A former investment banker, who was formerly a registered broker with the Financial Industry Regulatory Authority, was sentenced today to three years and five months in prison for a fraud scheme that resulted in approximately $1.5 million in investor losses and for a separate access device fraud scheme.

According to court documents, from November 2020 to August 2022, Rashawn Russell, 28, of Brooklyn, New York, engaged in a scheme to defraud multiple investors by inducing them to invest with him based on false promises that he would use their funds for cryptocurrency investments and that the investors would earn large—and sometimes guaranteed—returns from those investments. Russell misappropriated much of the investors’ assets and used them to fund personal expenses, gamble, and repay other investors. He also repeatedly failed to repay investors’ principal investments and failed to provide promised rates of return. After certain investors requested repayment of their investments, Russell falsely represented that he had wired the money to them.

In a separate fraud scheme between September 2021 and June 2023, Russell fraudulently obtained at least 97 credit and debit cards and at least 43 identification cards in the names of third parties, often from gym lockers in New York and New Jersey. He used the stolen card information for unauthorized transactions including opening online gambling accounts and making fraudulent purchases.

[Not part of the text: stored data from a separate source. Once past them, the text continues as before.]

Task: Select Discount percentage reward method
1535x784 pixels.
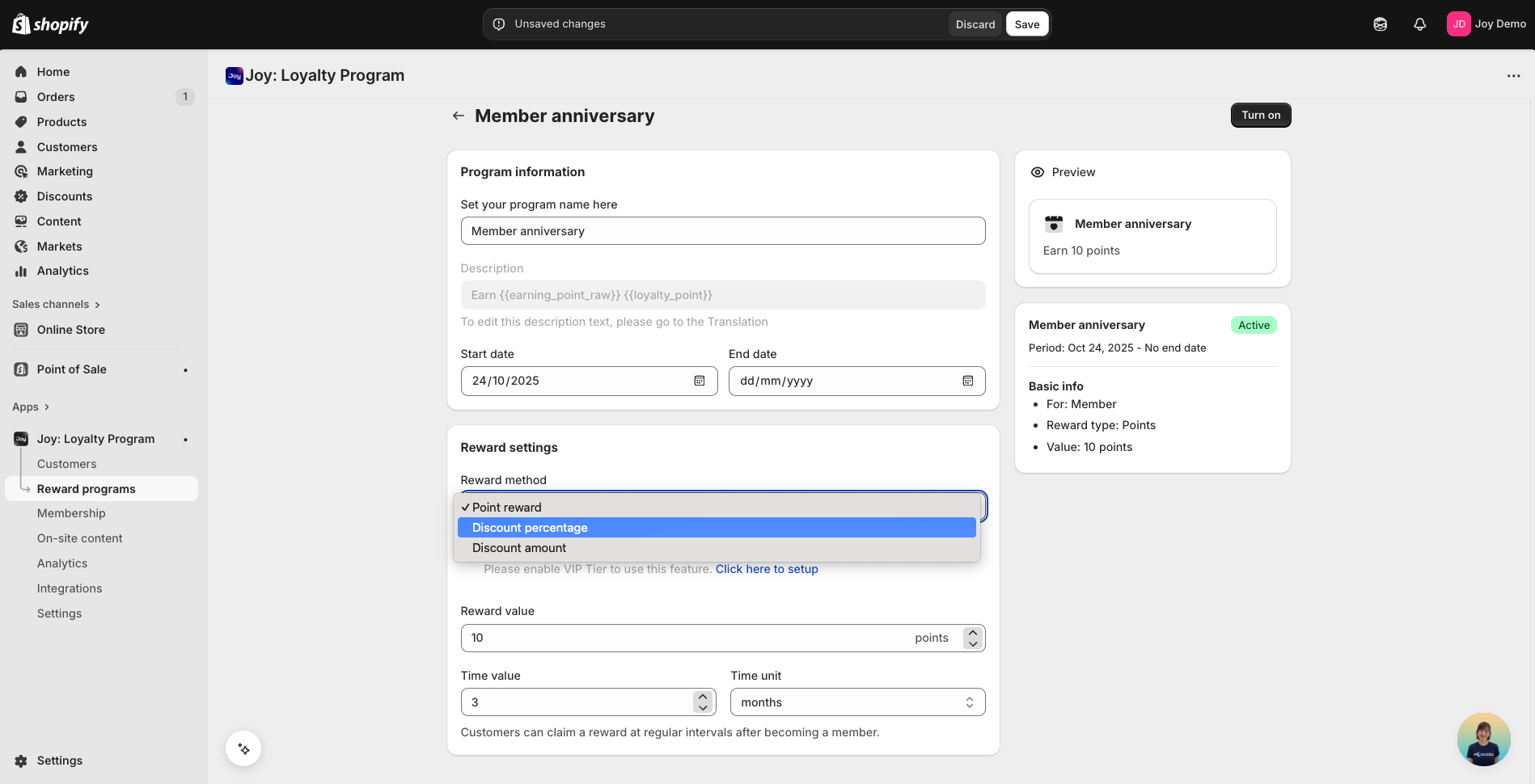Action: click(530, 528)
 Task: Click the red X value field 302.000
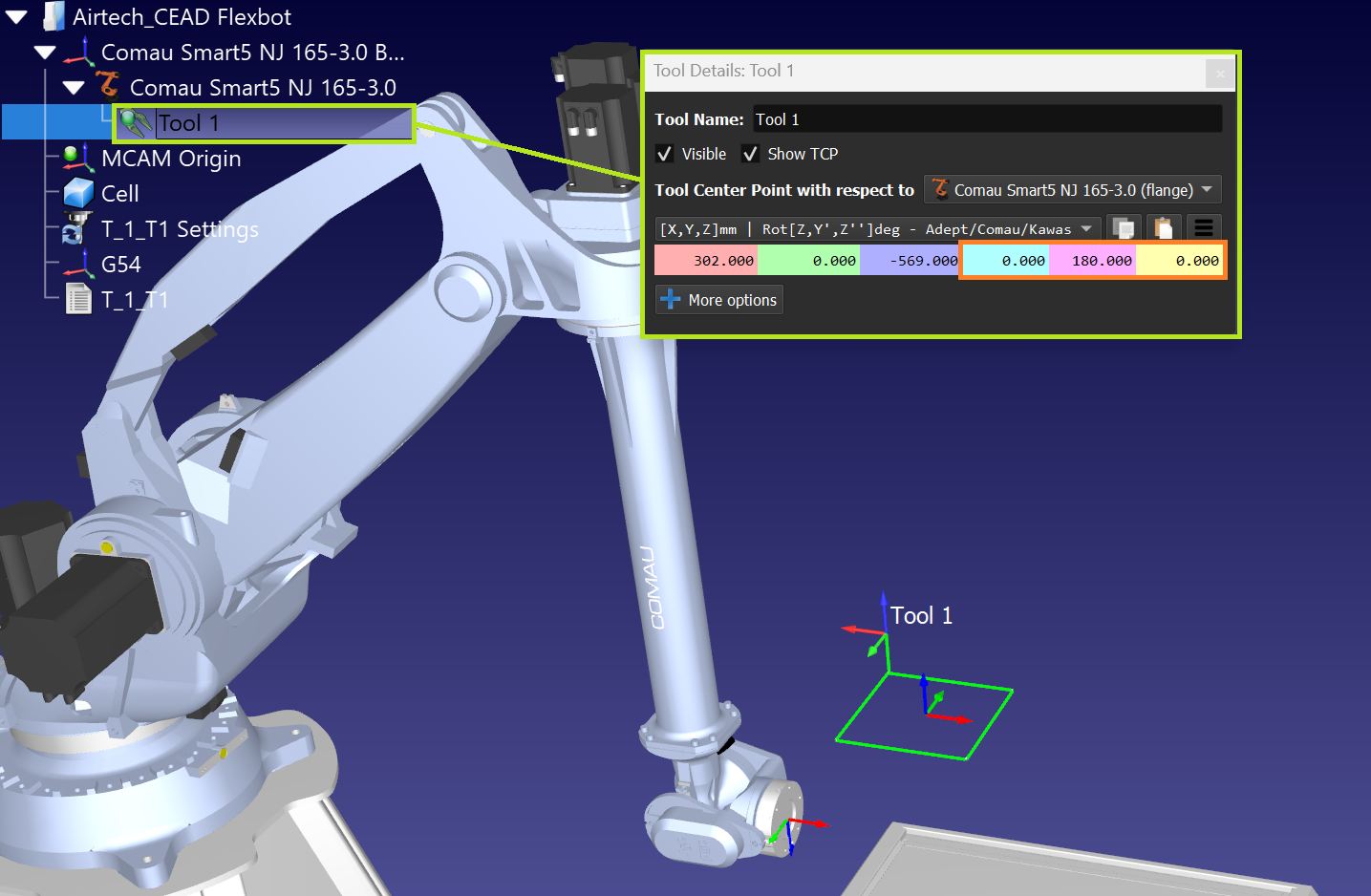(x=706, y=261)
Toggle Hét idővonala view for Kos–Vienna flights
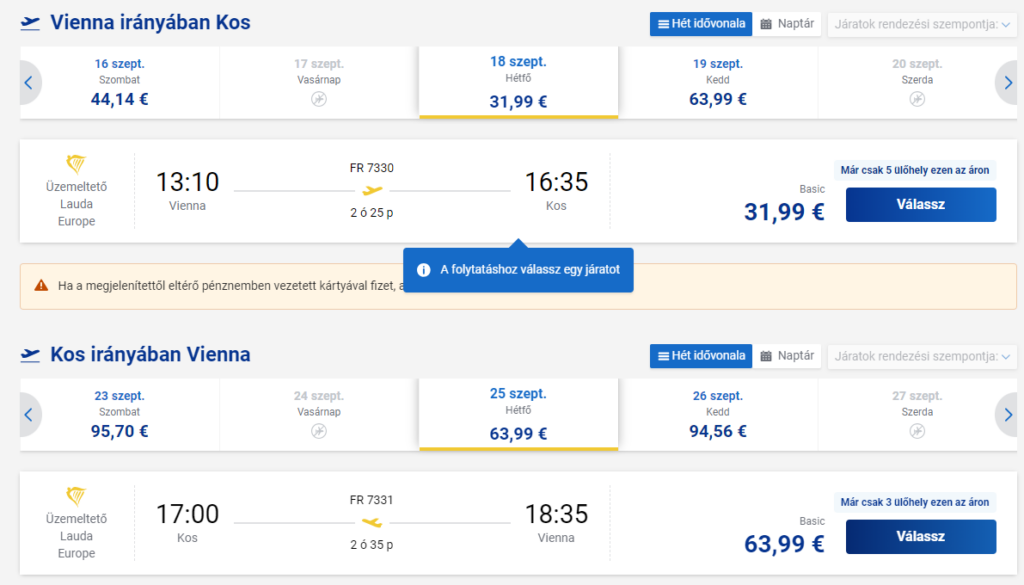 click(701, 356)
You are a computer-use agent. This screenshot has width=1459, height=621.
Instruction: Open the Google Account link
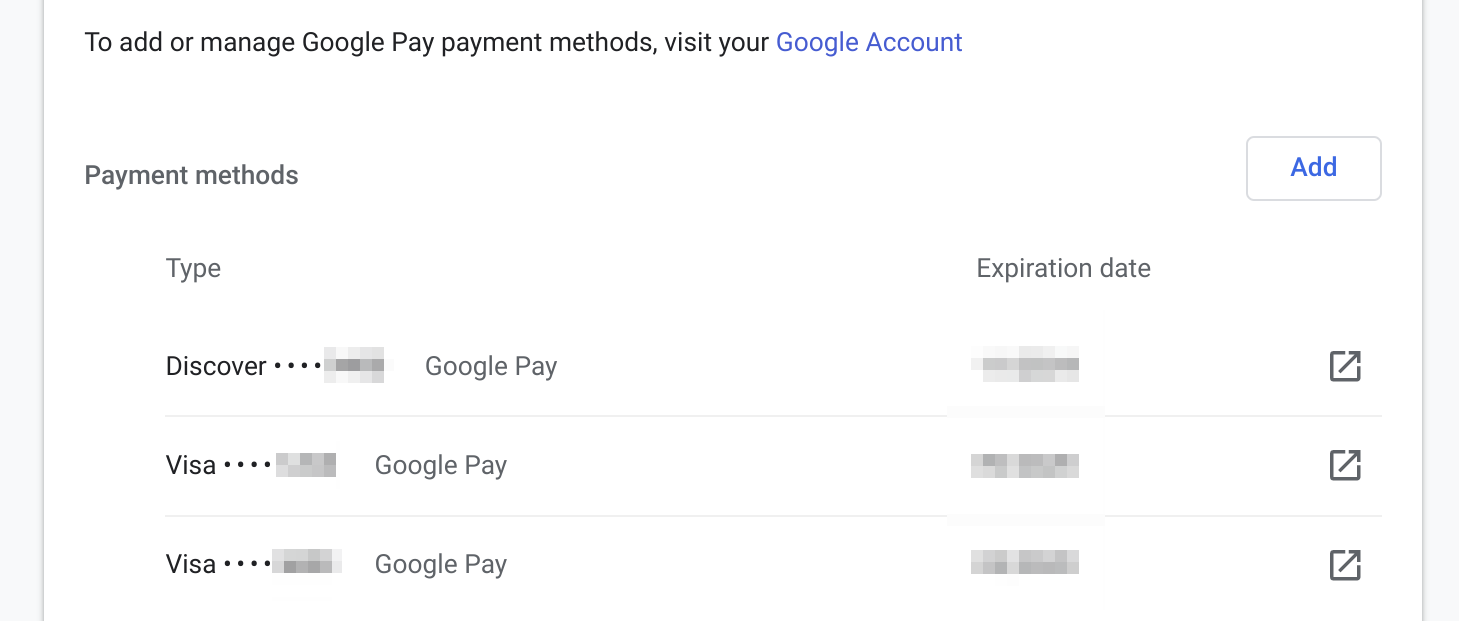tap(868, 42)
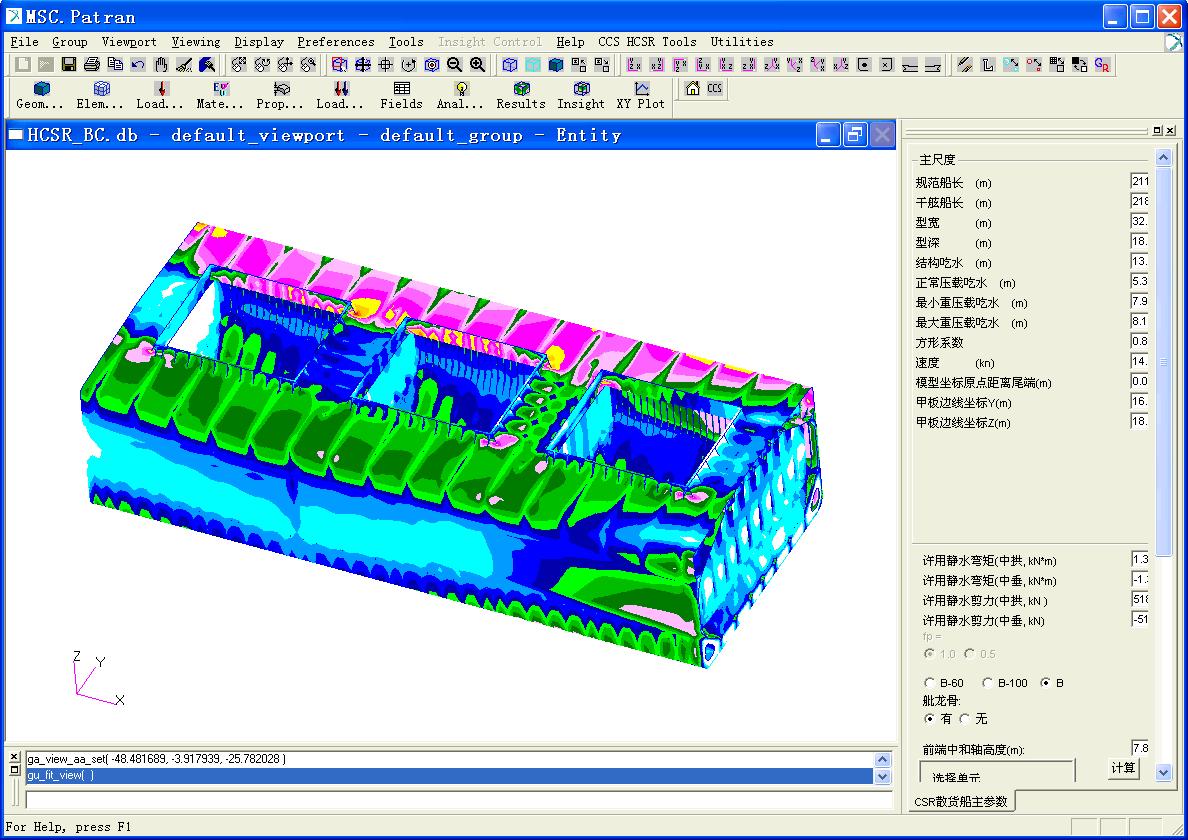Open the CCS HCSR Tools menu
The width and height of the screenshot is (1188, 840).
pyautogui.click(x=647, y=42)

Russell was also ordered to pay more than $1.5 million in restitution to victims of his cryptocurrency fraud scheme. He pleaded guilty in September 2023 to wire fraud and access device fraud.

Principal Deputy Assistant Attorney General Nicole M. Argentieri, head of the Justice Department’s Criminal Division; U.S. Attorney Breon Peace for the Eastern District of New York; and Inspector in Charge Eric Shen of the U.S. Postal Inspection Service (USPIS) Criminal Investigations Group made the announcement.

USPIS investigated the case.

Trial Attorney Kyle Crawford and Assistant Chief Scott Armstrong of the Criminal Division’s Fraud Section and Assistant U.S. Attorney Drew Rolle for the Eastern District of New York prosecuted the case.